Boeing workers in western Washington bracing for big job cuts



RENTON, Wash. -- Union workers at Boeing are bracing for significant job cuts in western Washington.

The first round of cuts started with 2,500 voluntary layoffs and buyouts. Boeing CEO Dave Calhoun said the company is now moving on to involuntary layoffs, with the first 6,770 affected workers being notified this week.

Calhoun last month that the aerospace giant plans to shed 10 percent of its 160,000 employees, but it will be 15-20 percent of the workforce in Washington and California, according to reports.

9,840 Boeing jobs will be cut before July 31 in a combination of buyouts and involuntary layoffs, according to The Seattle Times.

Calhoun has said in the past that profit margins are not expected to return to 2019 levels for another three years. The company has been hit hard by the pandemic and the drastic commercial air travel slowdown, on top of two deadly plane crashes that have partially been attributed to faulty engineering systems.

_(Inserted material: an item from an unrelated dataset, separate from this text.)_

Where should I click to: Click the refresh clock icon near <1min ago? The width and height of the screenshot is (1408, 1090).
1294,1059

"The COVID-19 pandemic’s devastating impact on the airline industry means a deep cut in the number of commercial jets and services our customers will need over the next few years, which in turn means fewer jobs on our lines and in our offices. We have done our very best to project the needs of our commercial airline customers over the next several years as they begin their path to recovery," Calhoun said in a news release.

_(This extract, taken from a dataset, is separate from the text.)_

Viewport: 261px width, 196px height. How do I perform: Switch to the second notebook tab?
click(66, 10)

Union officials told the Journal that the first round, the voluntary layoffs, impacted the commercial airplanes operations in the greater Seattle area.

Roughly 1,300 members of the Society of Professional Engineering Employees in Aerospace, Boeing’s main engineering union, accepted voluntary buyouts, the union said. Another union, the International Association of Machinists and Aerospace Workers, said about 1,200 of its union members also accepted voluntary layoffs.

"I wish there were some other way," Calhoun said.